Gli attivisti del Comitato si dicono “assolutamente impietriti” di fronte agli effetti di tali lavori proprio ai confini del Parco Nazionale Foreste Casentinesi, nella sua zona di rispetto, di espansione e di continuità funzionale.
Pongono così alcune domande. Tra queste quella in merito al futuro ripristino di tali aree quando l’impianto giungerà a fine vita. E sottolineano anche il dispendio di carburanti fossili e le emissioni di CO2 necessari ai lavori.
Domandano inoltre perché si sia scelto di intervenire su questi versanti, che definiscono ‘fragili e instabili’ e “mettendo a rischio – affermano – di dissesto idrogeologico la valle del Mugello, di notoria sismicità, esponendo le comunità agli stessi pericoli e danni di frane e alluvioni patiti dalla popolazione nel versante appenninico romagnolo”
Sottolineano poi la vicinanza alle reti idrografiche che alimentano gli acquedotti e la presenza di specie animali protette, accusano gli amministratori locali di non essersi opposti fermamente in difesa dell’Appennino. Chiedendo infine se si siano fatte corrette analisi costi benefici e se si siano valutati progetti alternativi, ecologici e verdi.
© Il Filo – Idee e Notizie dal Mugello – 16 Luglio 2024





3 commenti
Siete dei disgraziati, compiere una devastazione cosi enorme e avere il coraggio di sostenere che tutto questo progetto eolico è a difesa dell’ambiente…..Forse, dovreste far pace con il vostro cervello….. Vergogna!!!!
Non vi basterà mai nulla, vorrete sempre di più….
lei la corrente la usa? oppure vive a lume di candela e va sempre a piedi? oppure ha la corrente a casa che le arriva attraverso piloni?

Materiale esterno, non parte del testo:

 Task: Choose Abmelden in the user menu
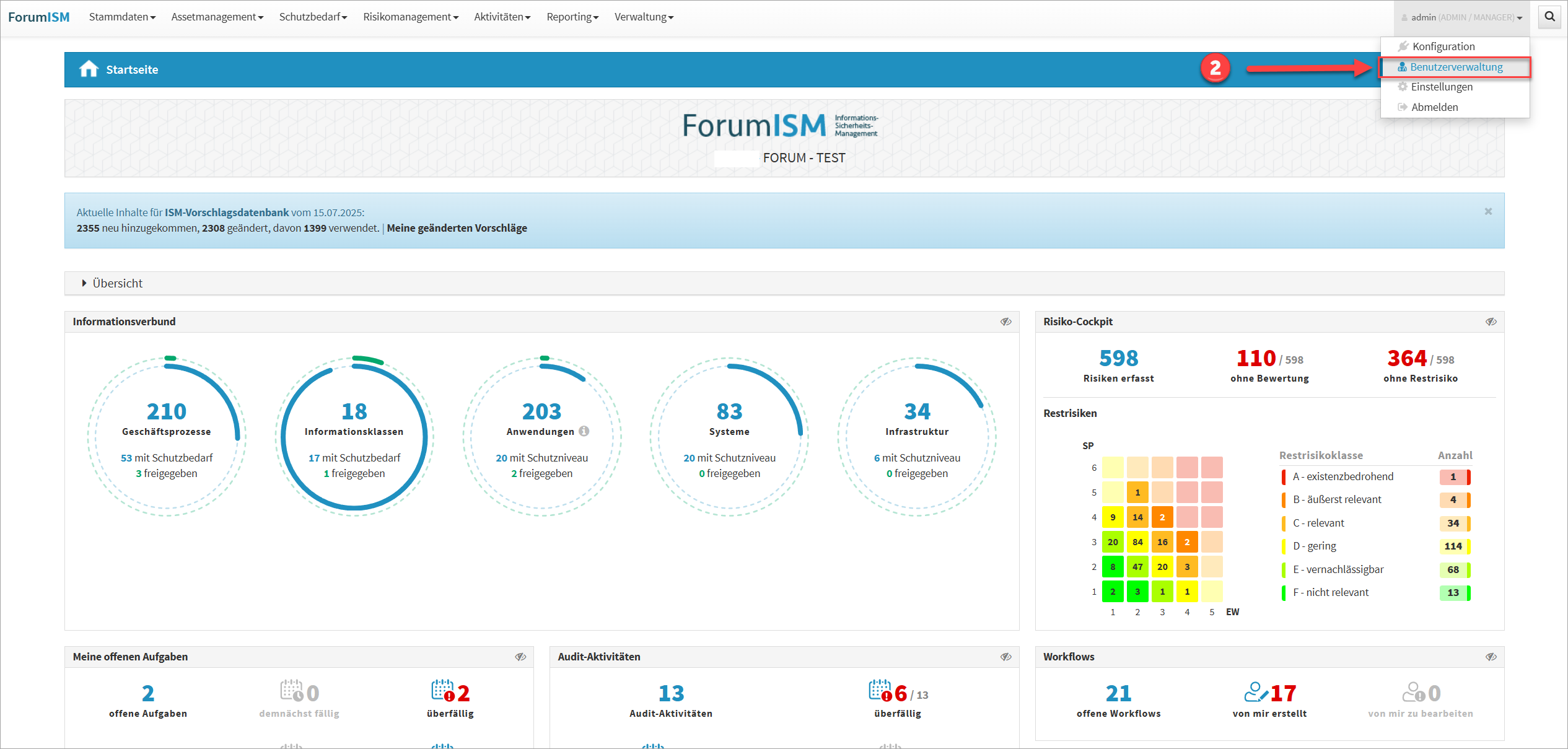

L’unico vero petrolio a costo zero che abbiamo è l’ambiente e la biodiversità delle nostre montagne. Quello si dovrebbe usare x fare denaro . Distruggere faggete con strade permanenti larghe come autostrade , cementificare i crinali , ammazzando uccelli di passo e riempiendo di rumore siti da sempre silenziosi inserendo delle ventole alte centinaia di metri devastando lo Sky Line visibile da parecchie decine di chilometri è semplicemente da dementi . Queste cose di verde hanno solo la scemenza di chi le difende o ci lucra . Vale anche per i l fotovoltaico messo al posto del grano . Le consiglio quando avrà fame al posto di farsi un panino che il grano tanto non serve di ficcare due dita in una presa di corrente . La fame le sparirà in un nano secondo . La corrente intanto ci arriva soprattutto da centrali nucleari fuori dal territorio nazionale ….. tutta sta scemenza delle girelle e delle piastrelle è solo un palliativo x far soldi . In poche parole stanno solo cambiando i Paperoni ma il risultato non cambia di una virgola.